Eskalasi perang tarif antara Amerika Serikat dan China bukan sekadar perseteruan dagang, melainkan rivalitas geopolitik yang mendefinisikan ulang lanskap ekonomi global. Bagi negara-negara berkembang, konflik ini adalah ujian berat yang menuntut respons strategis untuk melepaskan diri dari jeratan ketergantungan.

Kebijakan proteksionis yang digagas era Donald Trump, kini bertransformasi menjadi persaingan teknologi yang luas. Negara berkembang kini berada di persimpangan jalan. Fragmentasi ekonomi global menjadi blok-blok perdagangan yang terpisah menjadi keniscayaan. Amerika Serikat gencar mempromosikan friend-shoring dengan mengutamakan rantai pasok dari negara-negara sekutunya. Sementara itu, China memperkokoh dominasinya di Asia dan Afrika melalui Belt and Road Initiative (BRI).
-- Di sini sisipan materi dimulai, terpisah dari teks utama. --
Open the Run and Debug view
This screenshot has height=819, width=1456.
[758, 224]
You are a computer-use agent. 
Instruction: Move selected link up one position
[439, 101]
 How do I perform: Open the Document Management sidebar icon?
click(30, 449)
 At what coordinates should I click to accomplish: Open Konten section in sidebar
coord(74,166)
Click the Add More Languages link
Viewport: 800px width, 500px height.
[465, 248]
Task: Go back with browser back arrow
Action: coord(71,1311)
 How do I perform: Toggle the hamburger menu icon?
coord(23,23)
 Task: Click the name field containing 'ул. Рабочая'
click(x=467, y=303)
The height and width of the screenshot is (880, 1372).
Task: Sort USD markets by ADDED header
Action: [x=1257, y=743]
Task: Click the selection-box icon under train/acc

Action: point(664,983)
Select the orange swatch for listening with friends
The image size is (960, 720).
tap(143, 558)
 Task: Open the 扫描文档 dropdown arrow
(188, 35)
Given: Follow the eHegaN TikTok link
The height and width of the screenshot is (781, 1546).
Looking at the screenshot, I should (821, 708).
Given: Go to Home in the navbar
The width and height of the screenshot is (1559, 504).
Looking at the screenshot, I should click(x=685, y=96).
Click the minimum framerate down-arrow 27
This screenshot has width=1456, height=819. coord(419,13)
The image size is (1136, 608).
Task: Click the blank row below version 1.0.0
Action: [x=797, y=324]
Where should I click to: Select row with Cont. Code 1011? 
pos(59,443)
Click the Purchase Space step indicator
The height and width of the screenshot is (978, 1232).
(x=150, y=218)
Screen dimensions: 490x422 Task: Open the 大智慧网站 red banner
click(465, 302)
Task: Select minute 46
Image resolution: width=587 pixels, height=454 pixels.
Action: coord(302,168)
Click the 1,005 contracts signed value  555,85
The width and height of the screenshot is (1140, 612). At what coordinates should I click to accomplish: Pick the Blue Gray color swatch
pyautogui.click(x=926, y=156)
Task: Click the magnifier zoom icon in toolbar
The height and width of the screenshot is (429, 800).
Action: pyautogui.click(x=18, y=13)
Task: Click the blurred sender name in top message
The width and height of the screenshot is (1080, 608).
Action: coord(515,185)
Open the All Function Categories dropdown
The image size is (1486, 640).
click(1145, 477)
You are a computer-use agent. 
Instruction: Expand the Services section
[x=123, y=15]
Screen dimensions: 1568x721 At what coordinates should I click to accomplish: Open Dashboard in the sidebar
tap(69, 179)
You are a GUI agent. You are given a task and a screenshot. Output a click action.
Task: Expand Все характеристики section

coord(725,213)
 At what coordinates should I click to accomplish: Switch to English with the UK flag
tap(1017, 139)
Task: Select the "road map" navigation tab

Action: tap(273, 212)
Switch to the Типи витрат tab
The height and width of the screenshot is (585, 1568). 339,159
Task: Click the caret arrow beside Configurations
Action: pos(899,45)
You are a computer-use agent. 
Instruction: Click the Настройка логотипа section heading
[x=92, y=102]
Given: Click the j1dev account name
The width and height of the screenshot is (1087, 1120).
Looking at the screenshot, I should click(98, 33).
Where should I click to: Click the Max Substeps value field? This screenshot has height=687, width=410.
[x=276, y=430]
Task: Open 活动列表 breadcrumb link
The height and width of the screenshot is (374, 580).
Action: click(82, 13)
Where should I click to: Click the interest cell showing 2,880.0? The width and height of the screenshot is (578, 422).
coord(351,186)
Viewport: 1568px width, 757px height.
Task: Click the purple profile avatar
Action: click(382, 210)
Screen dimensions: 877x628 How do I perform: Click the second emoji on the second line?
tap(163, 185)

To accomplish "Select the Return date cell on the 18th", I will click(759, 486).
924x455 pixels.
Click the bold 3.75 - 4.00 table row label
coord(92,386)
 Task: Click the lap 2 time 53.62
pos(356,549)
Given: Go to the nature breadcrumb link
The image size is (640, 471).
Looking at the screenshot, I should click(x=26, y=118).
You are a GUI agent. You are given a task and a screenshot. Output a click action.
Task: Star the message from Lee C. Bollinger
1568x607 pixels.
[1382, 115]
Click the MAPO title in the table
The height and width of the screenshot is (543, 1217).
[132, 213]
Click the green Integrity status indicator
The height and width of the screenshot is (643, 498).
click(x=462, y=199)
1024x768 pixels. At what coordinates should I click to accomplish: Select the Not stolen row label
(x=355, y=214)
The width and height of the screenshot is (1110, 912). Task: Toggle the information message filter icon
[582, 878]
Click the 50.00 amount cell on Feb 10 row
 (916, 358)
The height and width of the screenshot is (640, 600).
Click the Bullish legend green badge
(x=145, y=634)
Terjebak di antara dua kekuatan besar ini, negara berkembang menghadapi dilema untuk memilih pihak, pilihan yang berimplikasi besar pada ekonomi dan geopolitik. Ketergantungan struktural dan kerentanan ekonomi menjadi isu krusial yang harus diatasi.

Mengurai Ketergantungan Struktural dan Memperkuat Ketahanan Ekonomi

Hubungan asimetris antara negara berkembang dan pusat-pusat ekonomi global telah menumbuhkan ketergantungan struktural yang sulit diubah. Ketika tarif diberlakukan dan rantai pasokan global terganggu, negara berkembang menjadi pihak yang paling terpukul. Negara-negara yang terlalu bergantung pada ekspor ke pasar AS atau China akan menghadapi tekanan besar ketika kedua negara mengurangi ketergantungan ekonomi satu sama lain.

Indonesia, dengan ekspor yang didominasi komoditas primer ke China dan impor barang konsumsi dari kedua negara, berisiko mengalami defisit perdagangan yang melebar dan pertumbuhan ekonomi yang terhambat. Perang tarif ini memperdalam ketimpangan struktural dalam ekonomi global. Negara maju dengan basis teknologi dan industri yang kuat akan lebih mudah beradaptasi, sementara negara berkembang akan terus terperangkap dalam posisi subordinat dalam rantai nilai global.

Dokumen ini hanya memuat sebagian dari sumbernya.